UNITED STATES DISTRICT COURT FOR THE SOUTHERN DISTRICT OF NEW YORK


June 1, 1965

MISSISSIPPI VALLEY BARGE LINE COMPANY, Plaintiff,
v.
BULK CARRIERS, LTD., Import & Export Steel Corporation, Nimpex International, Inc., Insurance Company of North America, Venizelos, S.A., Nikitas K. Venizelos, Atalaya, Cia. Nav., S.A., John Doe, and others whose names are unknown to the plaintiff, the persons intended being certain other insurers of a cargo carried in the S/S DORI herein described, Defendants

The opinion of the court was delivered by: WYATT

WYATT, District Judge.

 This is a motion on affidavits by defendants Import & Export Steel Corporation (Impex), Nimpex International Incorporated (Nimpex), and Insurance Company of North America (Insurance North)

 

(1) to dismiss the complaint for failure to state a claim upon which relief can be granted (Fed.R.Civ.P. 12(b)(6));

 

(2) to dismiss the complaint for lack of jurisdiction over the subject matter (Fed.R.Civ.P. 12(b)(1));

 

(3) to dismiss the complaint because a "declaratory judgment is inappropriate" (this is probably to be treated as a motion for summary judgment under the last sentence of Fed.R.Civ.P. 12(b)); and

 

(4) to require counsel for plaintiff to "produce substantial proof" that they were duly authorized by plaintiff to commence this action.
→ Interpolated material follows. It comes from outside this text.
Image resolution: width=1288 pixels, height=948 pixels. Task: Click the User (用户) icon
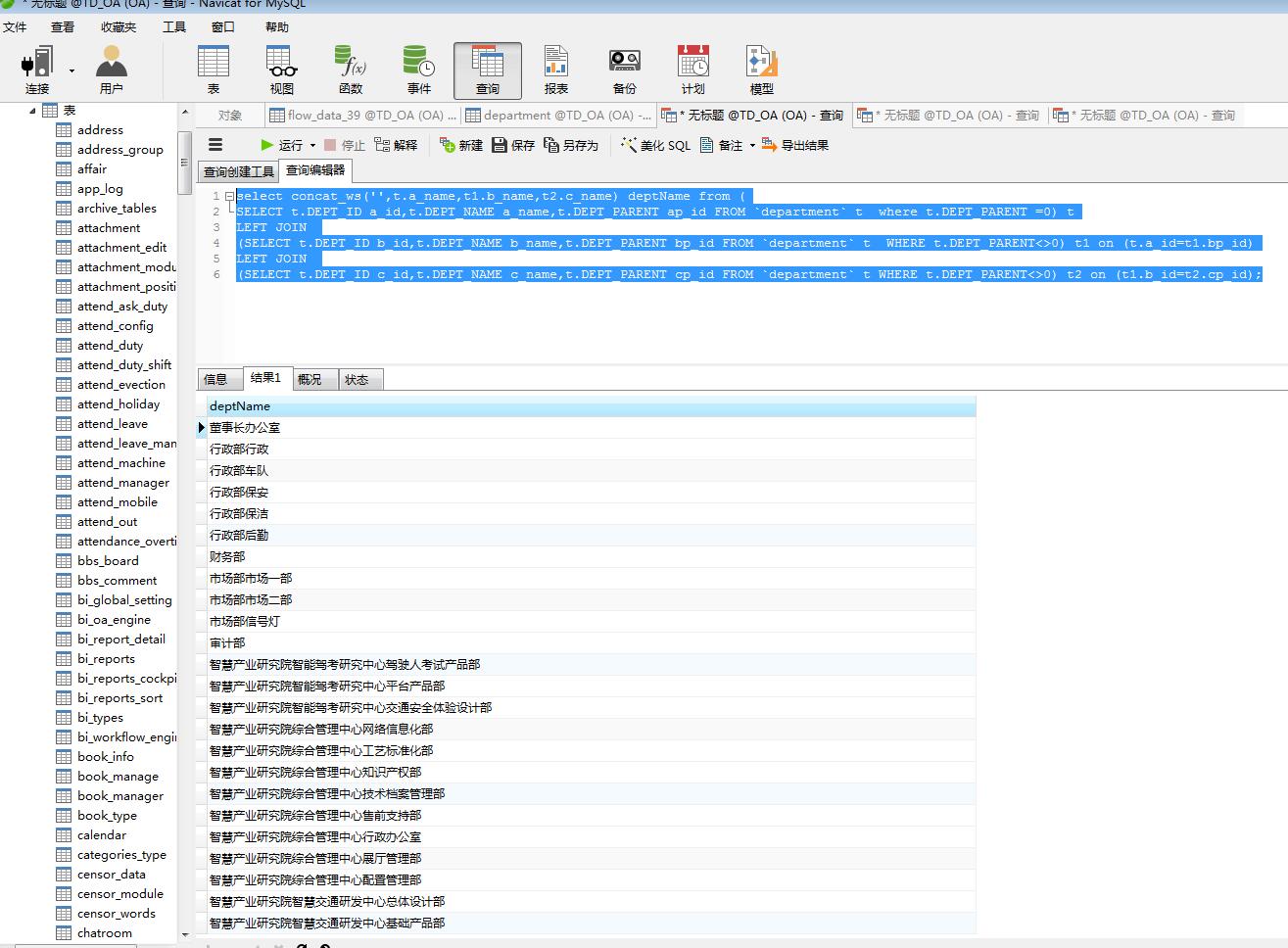pos(112,64)
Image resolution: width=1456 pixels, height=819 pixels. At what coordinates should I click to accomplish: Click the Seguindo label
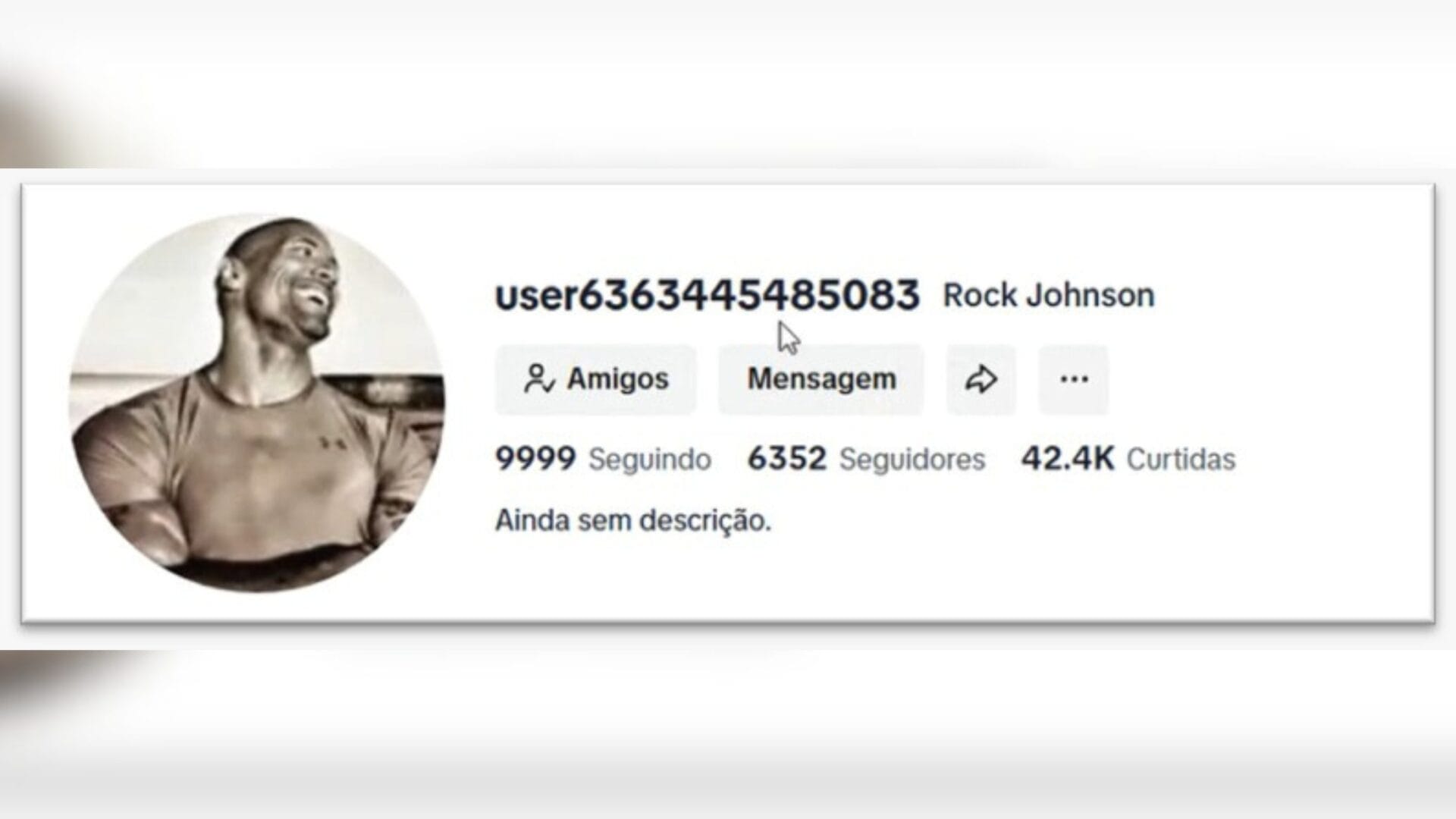pyautogui.click(x=650, y=460)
 Under date of October 23, 1963, defendant Bulk Carriers, Ltd. (Bulk) as "Disponent Owners" of the vessel "Dori" chartered her to defendant Nimpex to carry a full cargo of steel coils on one voyage from Germany to New Orleans. No definition of "disponent owner" has been found but I assume it means a person not the actual owner but legally capable of making a charter of the vessel.

 On November 4, 1963, plaintiff Barge appointed defendant Bulk its agent to solicit overseas cargo for carriage by its barges on rivers in this country.

 Under date of December 13, 1963, and doubtless reflecting efforts of Bulk to secure cargo for Barge, the charter party was amended by "Addendum No. 1" in relevant part as follows: (a) the cargo was to be delivered at Chicago rather than New Orleans; (b) the "through freight rate" to Chicago was fixed and, of course, at a higher rate than that to New Orleans; (c) Bulk agreed to issue (on completion of loading at German port) to Nimpex (the "charterers") "a Mississippi Valley Barge Line Company through-bill-of-lading, as attached"; and (d) the arbitration clause was provided to read as follows:

 

"9 - ARBITRATION: Should any dispute arise between the Disponent Owners and the Charterers, the matter in dispute shall be referred to three persons in New York, one to be appointed by each of the parties hereto, and the third by the two so chosen, and their decision, or that of any two of them, shall be final, and, for purpose, of enforcing any award, this agreement may be made a rule of the Court. The Arbitrators shall be commercial men."

 It does not appear when "Addendum No. 1" was executed.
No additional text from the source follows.